**Set tasks:**
- a) In the passage on sharpness, whose implicit gradient regularization does the first-order term resemble?
- b) Continue the passage on sharpness, picking up after its last sentence.
┌─ Selection
We note that the first-order term cancels out completely and plays no role. This is not the case for worst-case adaptive sharpness where we get for  $p = 2$  the following expression for every critical point that is not a local maximum:

$$\begin{aligned} S_{max}^{\rho}(\mathbf{w}, |\mathbf{w}|) &= \mathbb{E}_{\mathcal{S} \sim P_m} \frac{\rho^2}{2} \lambda_{\max}(\nabla^2 L_{\mathcal{S}}(\mathbf{w}) \odot |\mathbf{w}| |\mathbf{w}|^{\top}) \\ &\quad + O(\rho^3), \end{aligned} \quad (3)$$

otherwise the first-order term dominates and we get  $\rho \mathbb{E}_{\mathcal{S} \sim P_m} \|\nabla L(\mathbf{w}) \odot |\mathbf{w}|\|_2$ , which resembles the implicit gradient regularization of Smith et al. (2021). Thus, worst-case sharpness with a small radius captures different properties of the loss surface depending on whether  $\mathbf{w}$  is close to a minimum or not. We make use of these quantities in the last section to discuss insights from simple models. For the experiments, however, we evaluate a range of  $\rho$  where the smallest  $\rho$  well-approximates the above quantities.

**What do we expect sharpness to capture?** We are looking for a sharpness measure that can be *predictive for generalization* meaning that it satisfies either of these two hypotheses:

- • **Strong hypothesis:** sharpness is highly correlated with generalization suggesting a *possibility* of a causal relation.
- • **Weak hypothesis:** models with the lowest sharpness generalize well suggesting that sharpness might be *sufficient but not necessary* for generalization.
└─
┌─ Supplied data
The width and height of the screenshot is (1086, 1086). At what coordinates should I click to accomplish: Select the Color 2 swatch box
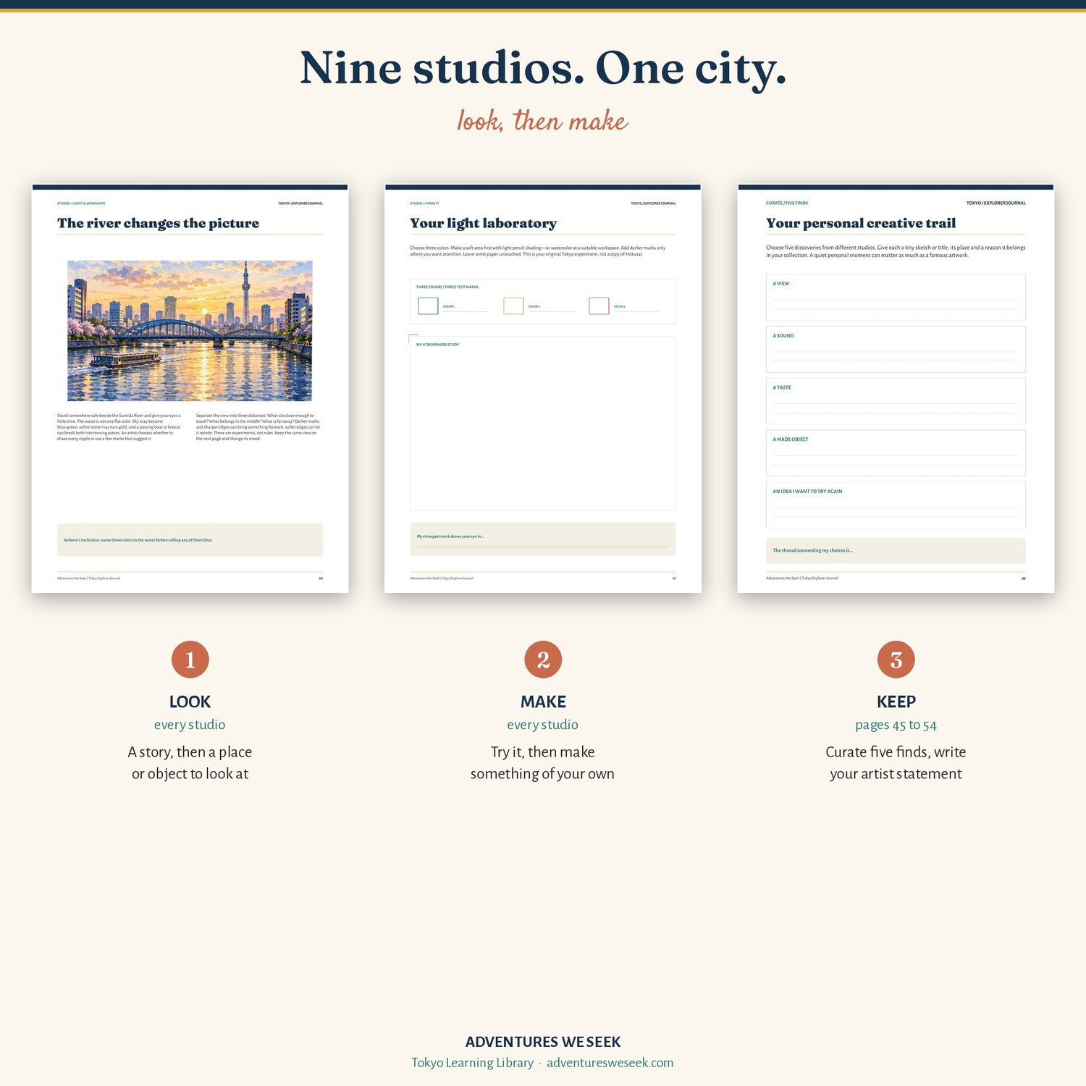point(513,306)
└─
**Results for the exercise:**
- a) Smith et al. (2021)

- b)
To detect correlation, we follow the previous works by Jiang et al. (2020); Dziugaite et al. (2020); Kwon et al. (2021) and use the Kendall rank correlation coefficient:

$$\tau(\mathbf{t}, \mathbf{s}) = \frac{2}{M(M-1)} \sum_{i < j} \text{sign}(t_i - t_j) \text{sign}(s_i - s_j) \quad (4)$$

where  $\mathbf{t}, \mathbf{s} \in \mathbb{R}^M$  are vectors of test error and sharpness values for  $M$  different models. We adopt a less demanding setting than in the previous works of Neyshabur et al. (2017); Jiang et al. (2020); Dziugaite et al. (2020), and only compare models *within the same loss surface* motivated by the geometric motivation behind sharpness. This restriction rules out comparing models with different architectures (including different width and depth) or measuring sharpness on a different set of points since both changes would change the loss surface. According to the same reason, we also do not consider the ability of sharpness to capture robustness to different amounts of noisy labels (unlike, e.g., Neyshabur et al. (2017)). We always evaluate sharpness on the *same*training points taken without any data augmentations. Moreover, we always compare models trained with exactly the same training sets but, at the same time, we allow the usage of algorithmic techniques such as data augmentation or mixup for training.

### 3.2. Which Invariances Do We Need Sharpness to Capture for Modern Architectures?

Throughout the paper, we focus on *elementwise* adaptive sharpness which, as we show, satisfies the main reparametrization invariances for ResNets and ViTs. Let us denote  $f_w : \mathbb{R}^d \rightarrow \mathbb{R}^K$  a network with parameters  $w$ , which returns the logits  $f_w(x) \in \mathbb{R}^K$  for an input  $x \in \mathbb{R}^d$ . By a reparametrization invariance we mean a function  $T : \mathbb{R}^p \rightarrow \mathbb{R}^p$  such that for every  $w \in \mathbb{R}^p$  and  $x \in \mathbb{R}^d$  it holds  $f_w(x) = f_{T(w)}(x)$ . We briefly discuss here that adaptive sharpness also stays invariant for *modern* architectures like ResNets and ViTs involving normalization layers and self-attention. Finally, we discuss how to treat the scale-sensitivity of classification losses.

**Adaptive sharpness for ResNets.** A typical block of a pre-activation ResNet between skip connections includes the following sequence of operations:  $\text{BN} \rightarrow \text{ReLU} \rightarrow \text{conv} \rightarrow \text{BN} \rightarrow \text{ReLU} \rightarrow \text{conv}$  where BN denotes BatchNorm. So we need to make sure that the sharpness definition we use is invariant to transformations that leave the network unchanged: (1) multiplication of the affine BatchNorm parameters by  $\alpha \in \mathbb{R}_+$  and division of the subsequent convolutional parameters by the same  $\alpha$  (since ReLU is positive one-homogeneous and  $\text{ReLU}(\alpha z)/\alpha = \text{ReLU}(z)$ ), and (2) multiplying the convolutional layer by any  $\alpha \in \mathbb{R}_+$  due to scale-invariance of the subsequent BatchNorm layer. Both multiplicative invariances are satisfied by elementwise adaptive sharpness since  $S_{max}^\rho(w \odot c, |w \odot c|) = S_{max}^\rho(w, |w|)$  as shown above.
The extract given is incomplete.